Exposures: PM and distance to roadways

As part of the questionnaire mailing process, residential addresses were updated biennially in both cohorts. By the mid-1990s, participants resided in all 50 states (29). Study participants' residential addresses were geocoded and linked to predicted estimates of PM and to proximity to various types of roadways over the course of the study.

Particulate matter (PM).

PM is classified into the following three size fractions: particles less than 2.5 μm in aerodynamic diameter (PM2.5), particles less than 10 μm (PM10), and particles between 2.5 and 10 μm (PM2.5-10; ref. 24). PM comes from various sources and the varying contribution of these sources is different across regions of the United States. We defined the regions based on the Census Bureau designated regions: Northeast, Midwest, South, and the West (30).

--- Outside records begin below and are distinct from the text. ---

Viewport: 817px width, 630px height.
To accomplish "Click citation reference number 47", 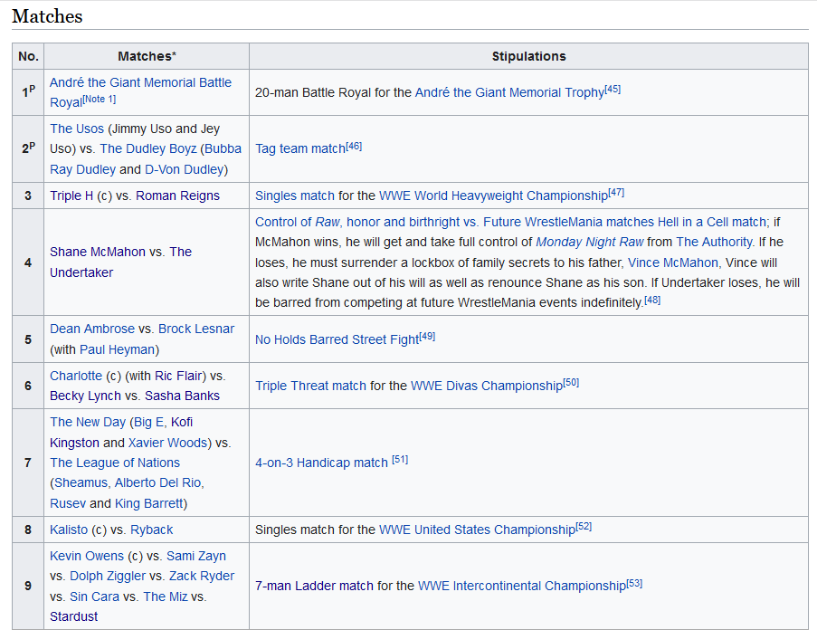I will (x=616, y=193).
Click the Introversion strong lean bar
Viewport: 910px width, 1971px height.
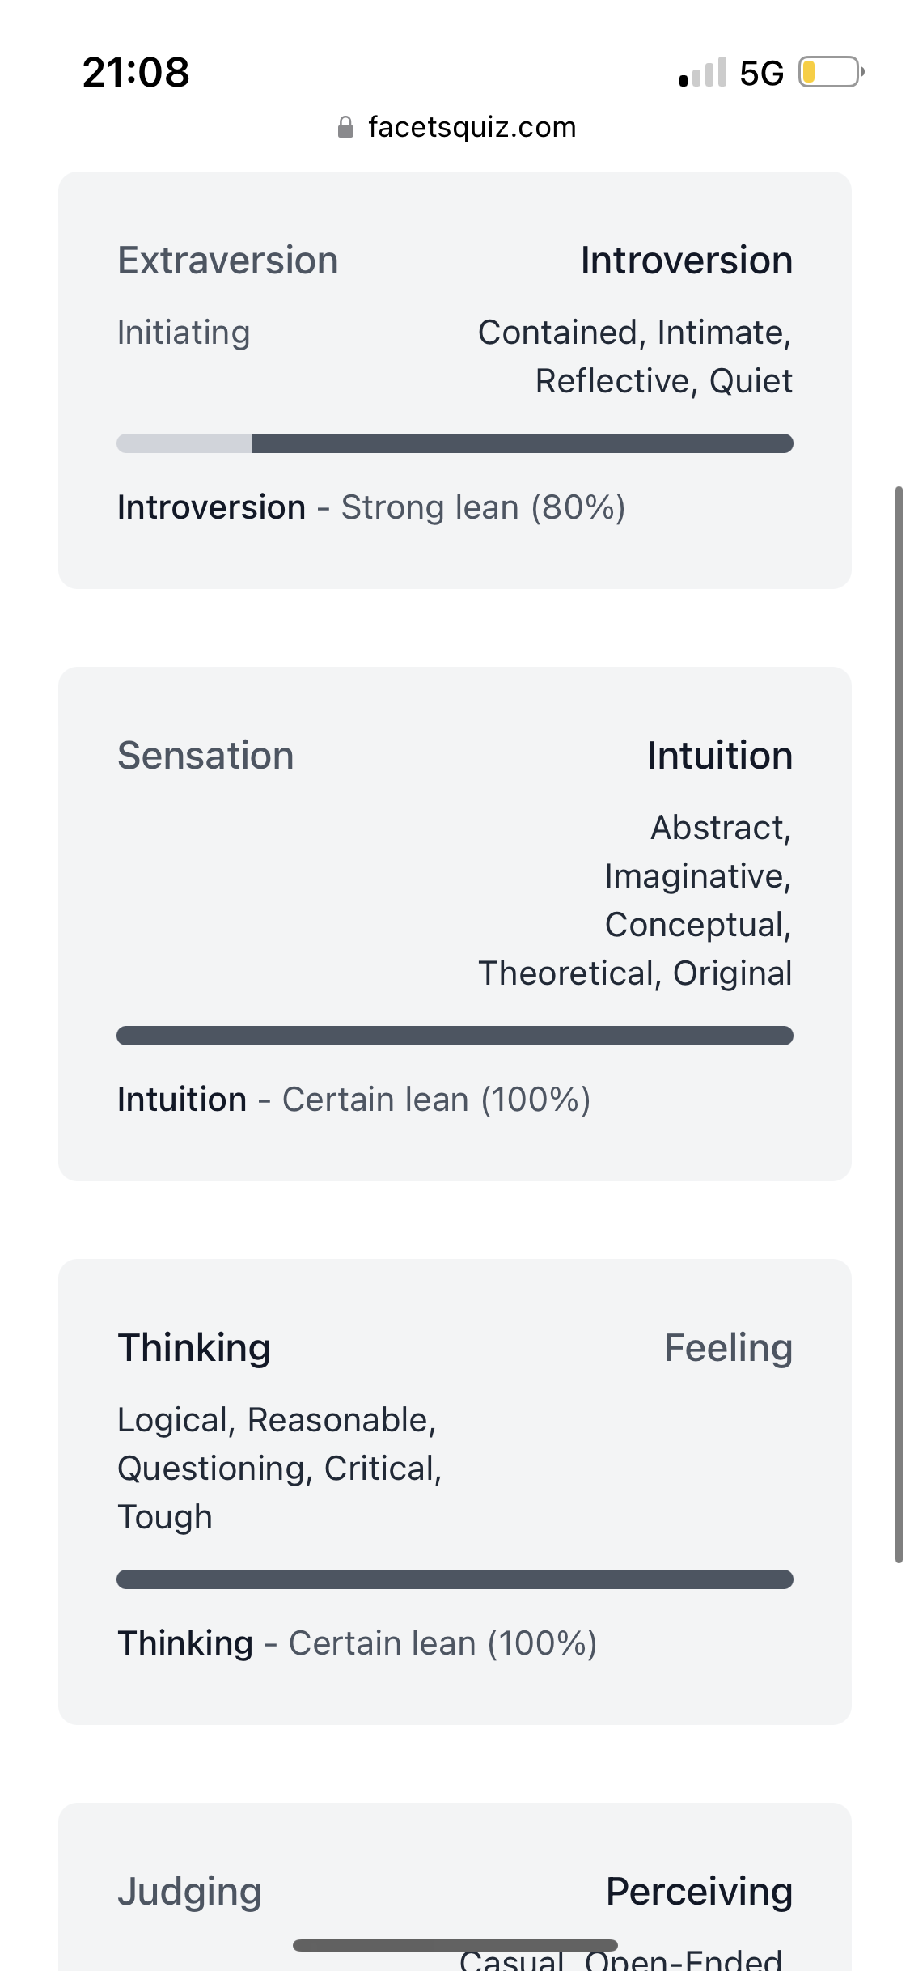(455, 443)
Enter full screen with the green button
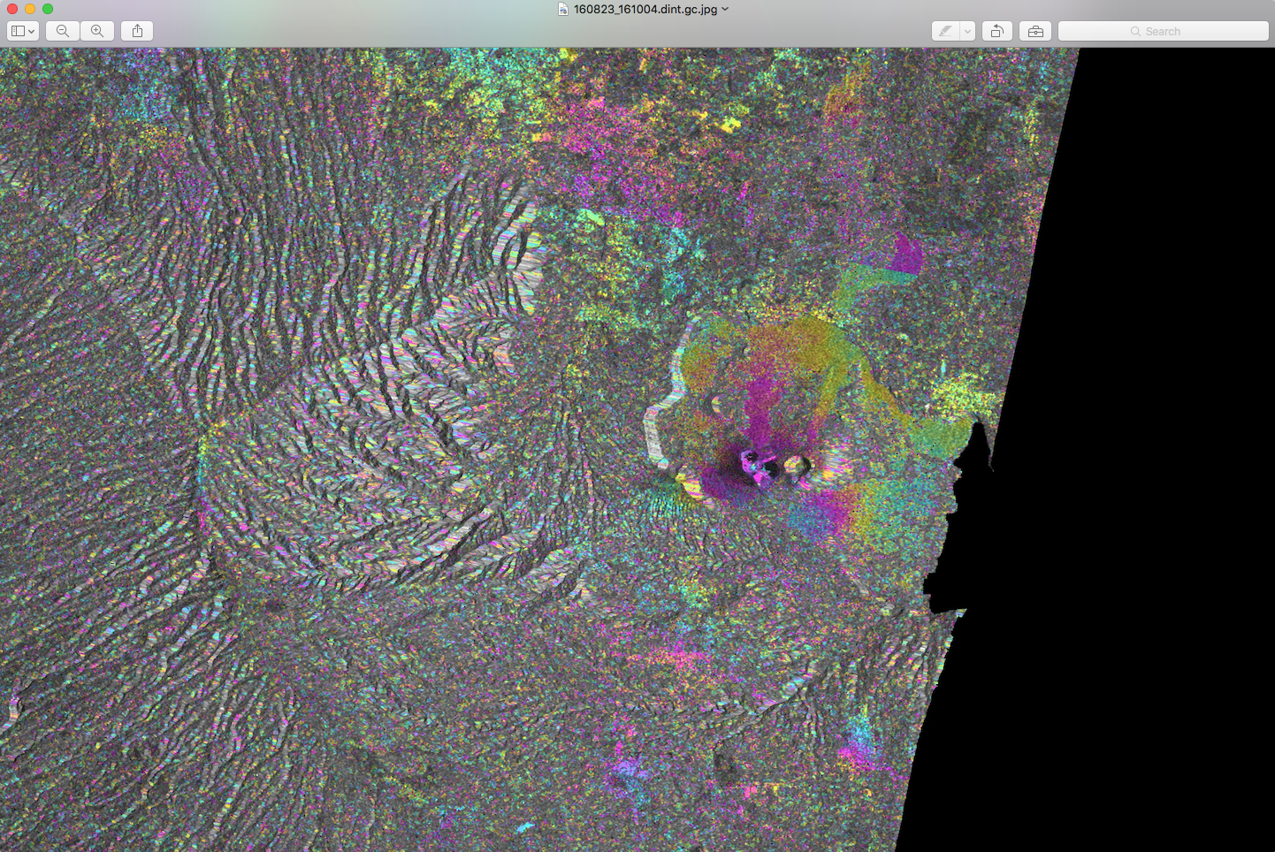The width and height of the screenshot is (1275, 852). pos(48,9)
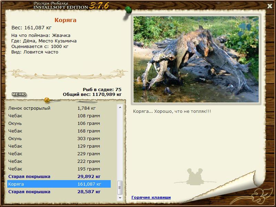Click the Русская Рыбалка 3.7.6 logo
This screenshot has height=207, width=276.
pos(71,6)
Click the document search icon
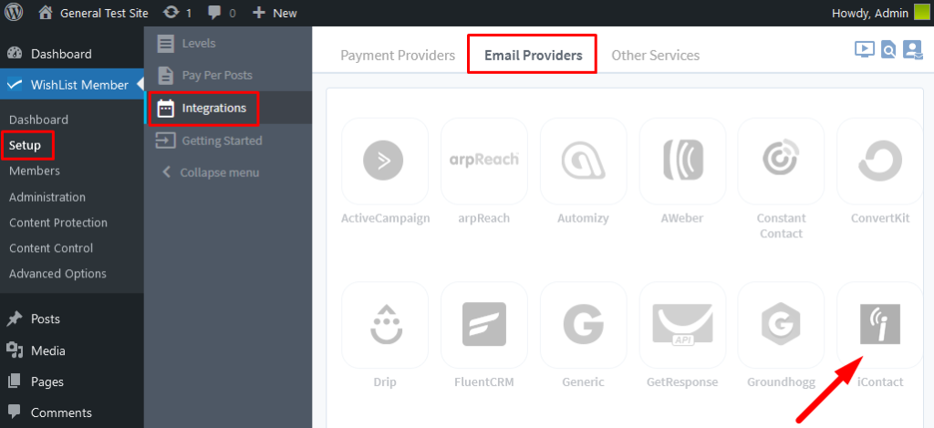The image size is (934, 428). pos(888,50)
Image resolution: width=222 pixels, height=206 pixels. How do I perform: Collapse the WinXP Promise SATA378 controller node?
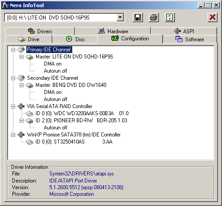[x=13, y=135]
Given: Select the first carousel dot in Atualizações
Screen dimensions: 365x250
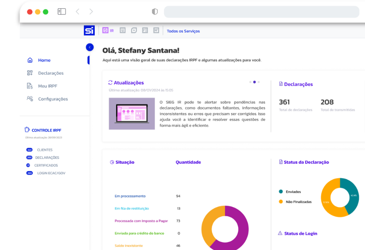Looking at the screenshot, I should tap(250, 82).
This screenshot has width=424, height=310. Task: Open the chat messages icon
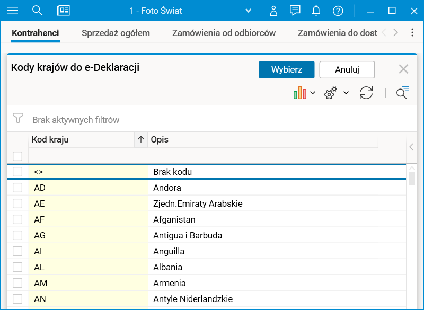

Predictions of monthly average PM2.5 and PM10 were generated using spatio-temporal models that accounted for spatial and meteorological variation over time (31). The monthly estimates were linked with participants' residential addresses between 1988 through 2007 (31). As PM2.5 data were not directly measured before 1999, we derived PM2.5 levels before 1999 from the PM10 levels before 1999 using the 1999 ratio of PM2.5:PM10 (31). PM2.5-10 was calculated as the difference between PM10 and PM2.5 estimates. We evaluated the models for predictive accuracy using a 10-set cross-validation approach; cross-validation correlation coefficients were high for PM2.5 (R2 = 0.77) and moderate for PM10 (R2 = 0.58) and PM2.5-10 (R2 = 0.46; ref. 31). Because PM predictions were not available after 2007, we carried forward the 2007 average PM levels for subsequent years of follow-up. In the current study, the primary exposure of interest was 2-year average PM that was updated every questionnaire cycle from the report of diagnosis until the year of an endpoint or the end of follow-up.

Distance to roadways.

A secondary exposure of interest was proximity of each residential address to various types of major roadways as a proxy for traffic-related exposures. Distance (in meters) from each residential address to nearest roadways was calculated using GIS software and the ESRI StreetMap Pro 2007 road network. Distances were calculated from three different types of roadways U.S. Census Feature Class Code roadways: A1 (primary roads, typically interstate highways, with limited access, division between opposing directions of traffic, and defined exits); A2 (primary major, non-interstate highways and major roads without access restrictions); and A3 (smaller, secondary roads, usually with more than two lanes).

Covariates

We considered the following demographic and clinical predictors of breast cancer–specific mortality in multivariable models stratified on time since diagnosis: age at diagnosis, calendar year of diagnosis, disease stage (I, II, III), grade (1, 2, 3, missing), treatment (radiation only, chemotherapy only, both radiation and chemotherapy, neither radiation or chemotherapy—of whom, 99% had surgery—or missing), hormonal treatment (yes, no, missing), estrogen receptor (ER) status (ER positive, ER negative, missing), race/ethnicity (White, Black, Hispanic, Other), region of residence at diagnosis (Northeast, Midwest, South, West), and Census tract-level median income based on values from the 2000 Census. We additionally considered individual level markers of socioeconomic status gathered from the main questionnaires in NHS (work status, marital status, and husband's education) and NHSII (living arrangements, marital status and personal income). Stage and grade data were abstracted from review of medical records. Tumors ≤2.0 cm without lymph node involvement were classified as Stage I; Stage II tumors were ≤2.0 cm with 1–3 lymph nodes involved, 2.1–4.0 cm with <3 lymph nodes involved, or >4.0 cm without lymph node involvement; tumors of any size with ≥4 lymph nodes involved or tumors >4.0 cm with 1–3 lymph nodes involved were classified as Stage III tumors. Information on breast cancer treatment was self-reported at the time of giving permission to obtain medical records. Information on ER status was obtained from pathology reports and tissue microarrays (TMA; refs. 32, 33).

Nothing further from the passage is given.